December 1, 2012

Sober Vigilance and Unconquered Hope

Times of tribulation require sober vigilance.  Hardships drive many to various forms of insobriety.  For others, these trials excite all kinds of anxiety.  If we are not watchful, we can easily find ourselves insnared in all kinds of evil.

Our faith in Christ demands that we not allow ourselves to be overcome by evil but rather we must find ways to overcome evil with good.  If we allow ourselves to be dissipated by either anxiety or insobriety, we will not have the interior fortitude we need to escape the spiritual traps that are set for us.   How are we to preserve our strength and not lose heart in the face of great evil?  Jesus exhorts us to pray if we are to find the strength to stand firm with Him.

Unceasing prayer is the secret of a vigilant heart.   In the beginning, this kind of prayer does not exempt us from moments of anger or distress.   What it does do is permeate these movements of heart with hidden riches of hope.   Likewise, unceasing prayer does not decrease exterior trials - if anything, souls that attempt to pray without ceasing must face more trials than do others.   I think this is because God is mercifully at work in all the hardships in the world and when a soul is joined to God by prayer, the Lord constantly draws that soul into His work, allowing the prayerful heart to participate in his plan of love - which is to overcome evil with good.

The soul that keeps its eyes fixed on Christ crucified through all of this acquires the secret of not being overcome and learns how to not lose heart.   No matter the evil - the sudden discovery of cancer, the unexpected death of a loved one, the loss of a job, a horrible accident, a failed marriage, a betrayal of a friend, a public humiliation, a false accusation, the mockery of the oppressive - a soul that constantly hopes in the love of God might suffer a moment of dismay but never remains trapped in disappointment.  Instead, the vigilant are continually caught up in surprised wonder over the astounding ways the Lord shows forth His faithfulness.


  1. Dear Dr.

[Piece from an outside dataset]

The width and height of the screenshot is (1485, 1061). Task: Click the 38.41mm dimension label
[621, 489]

Lilles,

    It's as if God allowed you to look into my heart here in Milwaukee all the way from where you are in Colorado because these words of yours have spoken to the deepest pain in my heart today. I know that what you have written will touch many people, but as far as I am concerned, you wrote them for me alone and you have brought me peace. Thank you!

  2. Dr. Lilles,

    Thank you again for sharing your gifts of wisdom and teaching.

    Also, praying in the sacraments of Eucharist and Confession are especially helpful; they drive prayer.

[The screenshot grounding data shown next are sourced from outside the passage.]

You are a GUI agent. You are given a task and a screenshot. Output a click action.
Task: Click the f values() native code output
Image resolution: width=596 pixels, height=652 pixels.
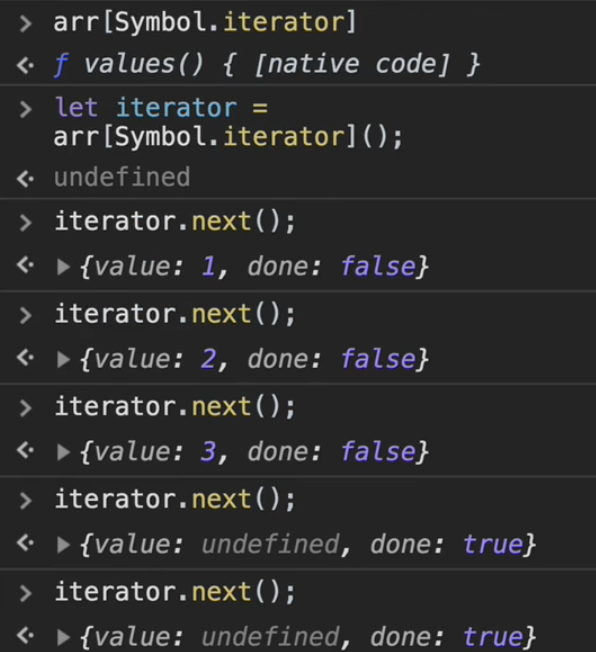point(267,64)
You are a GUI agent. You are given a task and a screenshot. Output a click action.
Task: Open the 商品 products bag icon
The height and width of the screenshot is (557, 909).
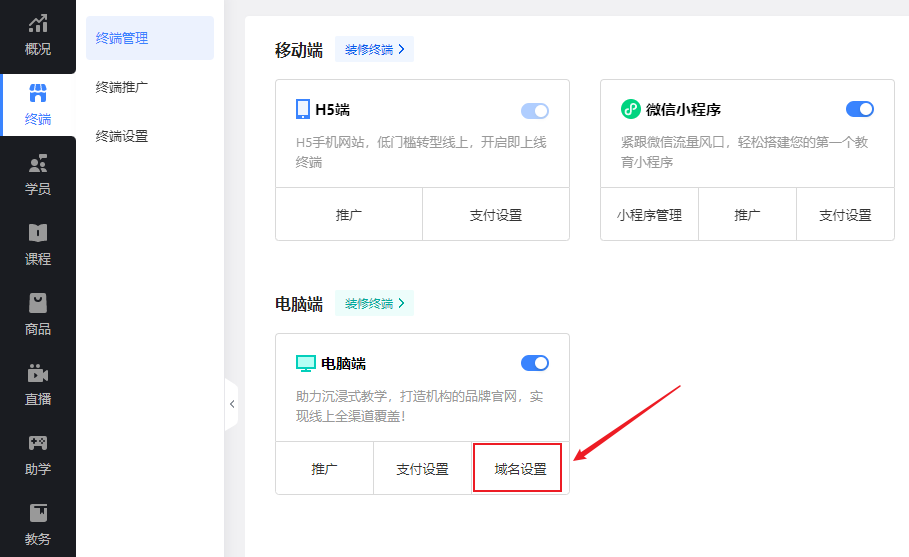coord(38,304)
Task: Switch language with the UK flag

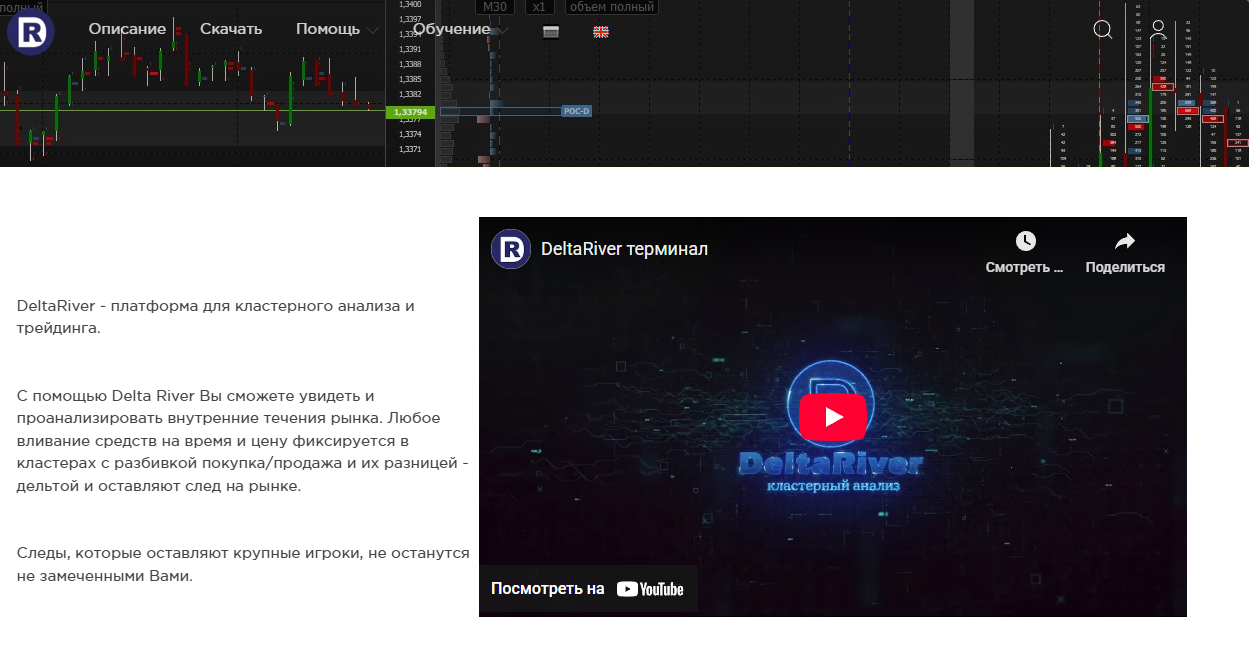Action: 601,32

  3. " If we allow ourselves to be dissipated by either anxiety or insobriety, we will not have the interior fortitude we need to escape the spiritual traps that are set for us." Wow. I never thought about it that way, but very true. I guess it is like a battle - fight hard when the enemy first assails you, because once you are pushed back into anxiety, then the lost territory is much harder to regain. It is the little choices each moment that add up.

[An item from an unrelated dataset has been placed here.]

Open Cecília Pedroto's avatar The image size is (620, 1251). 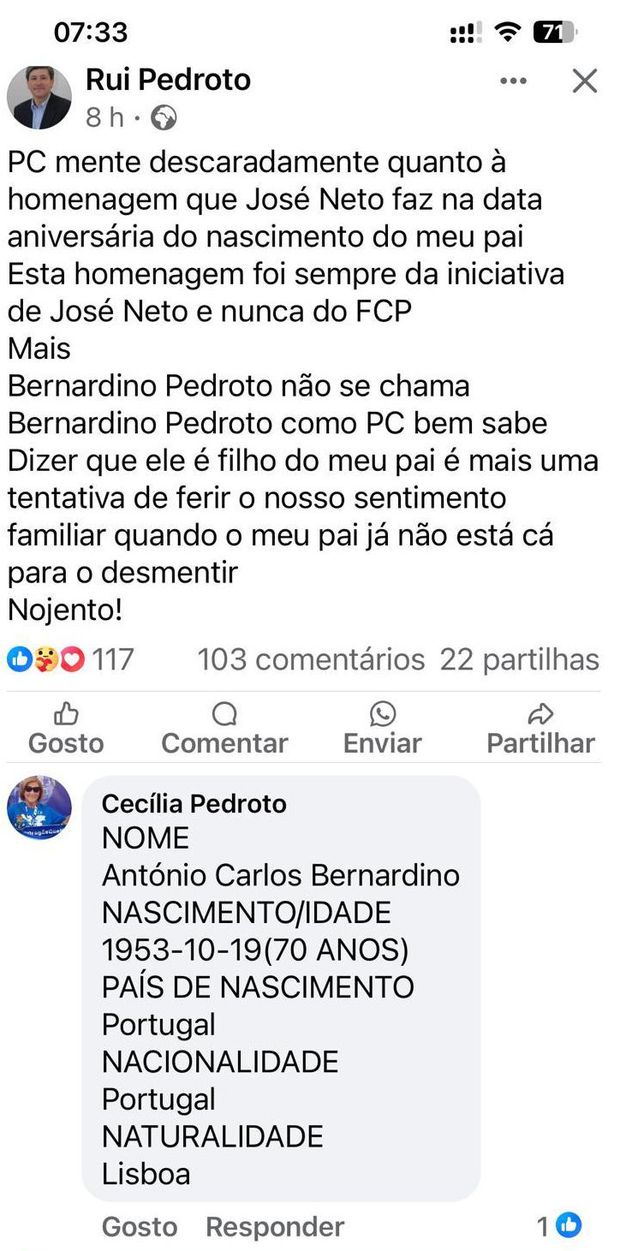[39, 806]
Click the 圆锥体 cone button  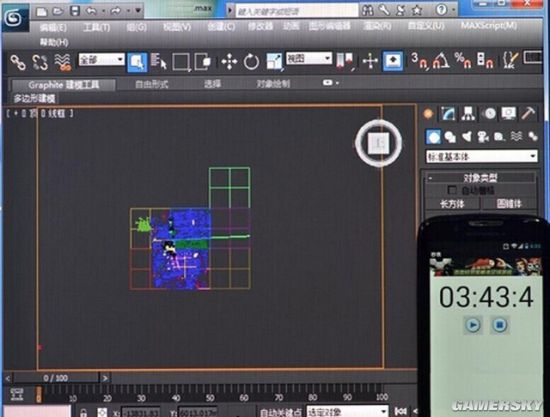[509, 204]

  4. This post reminded me of an image I once had of what working for Him is really like: not as I had hoped, which was a cushy office job with a king taking care of all the hard parts, but more like being dropping into war-torn Afganistan, with no supplies, no contacts, no direct instructions, wearing American clothes. As a woman. Wearing jeans. I am slowly learning to trust Him despite all that, and to make progress, I think. Thanks, your post spoke to me at exactly the moment I needed it yesterday.

  5. Reading this on Mon morning. It must be your openness to the Holy Spirit that allows you to so beautifully express what I and so many feel: that these words were meant for ME, right now, perfectly. Grazie mille, Dr. Lilles!